Project: Patio Furniture
Weather-worn patio furniture was revitalized with an antique white powder. Images shown to the right are before, after blasting, and after powder coating. You can see the difference a good powder coating job does with these pics! See additional images of the project in the below gallery.
Project: Light Fixtures
Need the threads saved so you don't have issues with putting your part back together after powder coating? We make sure all your parts are protected and discussed with you prior to any work being done. The parts you see are for light fixtures on a sign. We primed the metal to make sure it can withstand the abuse of the Colorado climate and then coated them with grey powder.

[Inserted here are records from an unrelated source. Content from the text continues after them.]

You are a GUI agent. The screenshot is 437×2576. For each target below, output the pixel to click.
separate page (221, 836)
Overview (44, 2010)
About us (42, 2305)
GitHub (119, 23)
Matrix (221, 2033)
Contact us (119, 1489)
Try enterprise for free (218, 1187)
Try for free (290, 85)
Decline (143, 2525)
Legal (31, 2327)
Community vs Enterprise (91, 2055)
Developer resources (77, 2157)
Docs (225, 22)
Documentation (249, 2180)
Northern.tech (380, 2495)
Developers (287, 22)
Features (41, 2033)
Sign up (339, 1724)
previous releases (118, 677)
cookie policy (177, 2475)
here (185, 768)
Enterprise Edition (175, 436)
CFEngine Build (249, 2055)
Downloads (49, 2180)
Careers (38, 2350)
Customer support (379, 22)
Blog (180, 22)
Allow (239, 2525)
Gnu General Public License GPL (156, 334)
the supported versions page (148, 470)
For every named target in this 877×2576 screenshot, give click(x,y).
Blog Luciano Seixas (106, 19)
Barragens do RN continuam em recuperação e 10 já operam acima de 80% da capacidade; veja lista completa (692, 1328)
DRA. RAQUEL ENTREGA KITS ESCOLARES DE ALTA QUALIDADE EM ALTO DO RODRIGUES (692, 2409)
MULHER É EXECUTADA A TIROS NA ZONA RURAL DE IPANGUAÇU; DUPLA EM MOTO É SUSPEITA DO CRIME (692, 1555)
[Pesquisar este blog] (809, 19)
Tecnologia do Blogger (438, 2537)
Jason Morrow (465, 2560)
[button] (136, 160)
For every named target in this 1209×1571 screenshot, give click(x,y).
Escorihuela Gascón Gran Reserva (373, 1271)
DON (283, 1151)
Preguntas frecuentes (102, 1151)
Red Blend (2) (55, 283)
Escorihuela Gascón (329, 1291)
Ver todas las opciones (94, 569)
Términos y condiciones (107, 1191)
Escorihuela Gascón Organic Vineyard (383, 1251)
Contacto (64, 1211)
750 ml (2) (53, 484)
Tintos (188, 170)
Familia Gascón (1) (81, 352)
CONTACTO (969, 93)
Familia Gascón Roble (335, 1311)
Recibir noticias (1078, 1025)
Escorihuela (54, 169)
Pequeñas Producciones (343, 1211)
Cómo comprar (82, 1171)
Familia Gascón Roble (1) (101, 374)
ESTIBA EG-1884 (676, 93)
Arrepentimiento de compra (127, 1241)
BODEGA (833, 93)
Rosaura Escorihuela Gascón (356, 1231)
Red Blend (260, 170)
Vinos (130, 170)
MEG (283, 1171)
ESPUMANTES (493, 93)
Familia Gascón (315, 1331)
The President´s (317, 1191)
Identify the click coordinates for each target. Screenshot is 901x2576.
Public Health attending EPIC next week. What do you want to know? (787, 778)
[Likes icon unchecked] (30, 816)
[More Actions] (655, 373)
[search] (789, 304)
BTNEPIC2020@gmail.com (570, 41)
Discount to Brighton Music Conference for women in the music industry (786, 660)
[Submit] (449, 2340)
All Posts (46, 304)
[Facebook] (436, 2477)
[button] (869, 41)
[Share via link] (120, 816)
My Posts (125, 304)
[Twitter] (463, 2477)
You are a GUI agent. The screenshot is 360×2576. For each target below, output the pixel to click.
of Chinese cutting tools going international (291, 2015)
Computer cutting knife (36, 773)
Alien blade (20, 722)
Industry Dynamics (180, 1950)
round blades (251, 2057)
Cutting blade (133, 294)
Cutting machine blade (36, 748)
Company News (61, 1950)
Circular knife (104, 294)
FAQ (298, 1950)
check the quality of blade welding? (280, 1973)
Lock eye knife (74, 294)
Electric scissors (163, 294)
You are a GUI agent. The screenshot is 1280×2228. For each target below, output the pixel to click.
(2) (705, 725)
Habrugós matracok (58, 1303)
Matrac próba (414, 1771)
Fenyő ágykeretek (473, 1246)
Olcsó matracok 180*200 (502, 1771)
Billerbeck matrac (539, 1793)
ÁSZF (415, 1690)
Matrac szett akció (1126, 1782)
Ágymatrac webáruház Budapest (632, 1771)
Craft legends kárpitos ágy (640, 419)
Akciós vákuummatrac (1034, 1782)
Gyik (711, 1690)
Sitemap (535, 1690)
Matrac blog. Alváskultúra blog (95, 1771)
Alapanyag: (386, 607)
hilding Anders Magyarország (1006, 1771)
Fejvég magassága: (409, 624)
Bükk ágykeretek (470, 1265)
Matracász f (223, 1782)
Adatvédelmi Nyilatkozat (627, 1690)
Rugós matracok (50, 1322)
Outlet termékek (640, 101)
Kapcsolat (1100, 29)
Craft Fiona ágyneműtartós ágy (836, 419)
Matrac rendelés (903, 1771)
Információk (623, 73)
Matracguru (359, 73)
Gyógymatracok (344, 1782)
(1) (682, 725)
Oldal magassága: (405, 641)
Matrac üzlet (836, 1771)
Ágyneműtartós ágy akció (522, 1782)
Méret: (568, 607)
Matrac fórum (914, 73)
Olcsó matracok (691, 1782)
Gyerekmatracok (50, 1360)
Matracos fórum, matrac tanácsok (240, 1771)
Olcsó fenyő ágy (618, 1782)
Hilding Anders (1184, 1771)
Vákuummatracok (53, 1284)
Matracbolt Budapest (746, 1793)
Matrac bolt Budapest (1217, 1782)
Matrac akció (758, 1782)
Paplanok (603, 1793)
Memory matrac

Project: Armrest for a Glider
When we first got these armrests in they were rusted and chipping. We dunked the two pieces in our strip tank to remove the coat of paint that was flaking off without risking damage to the metal. After it had been stripped, we tossed the two pieces in the blast cabinet to finish removing any previous residue and provide the ideal surface for coating. We masked off the metal brackets that are on the tops of the arms to preserve the metal and make them stand out. After applying the coat of teal powder, we removed the tape from the brackets and coated the whole thing with a high gloss clear coat. This provides additional UV and scratch protection, while giving the armrests that shiny finish.
Project: Watering Table
This table had spent most of its time under a raised porch, but the years had taken its toll and the finish was starting to fail. We started off by dunking the pieces our strip tank to remove the previous coating. Then, we sanded the entire surface to remove any remaining rust and paint. The last step before coating was to put the table in the oven for roughly 45 minutes to make sure that all oils and impurities that could affect the coating. We coated the piece with a silver vein, which gave the piece a rustic look while providing excellent protection!
Project: Two-Tone Glider
When this project first came in it was faded and needing attention. We tossed the top and bottom of the seats into our new blast cabinet and took off the remains of the old coating. Once we were down to bare metal, we placed the two pieces in the over for a couple of hours to ensure that any surface impurities were gone. We started off the coating process by doing the coral base first, and masking off the section around the squares. With that first coat down, we masked off around the squares making sure that we would have straight lines and then coated them in white. With the new white and coral coating, this glider looks like it did fifty years ago!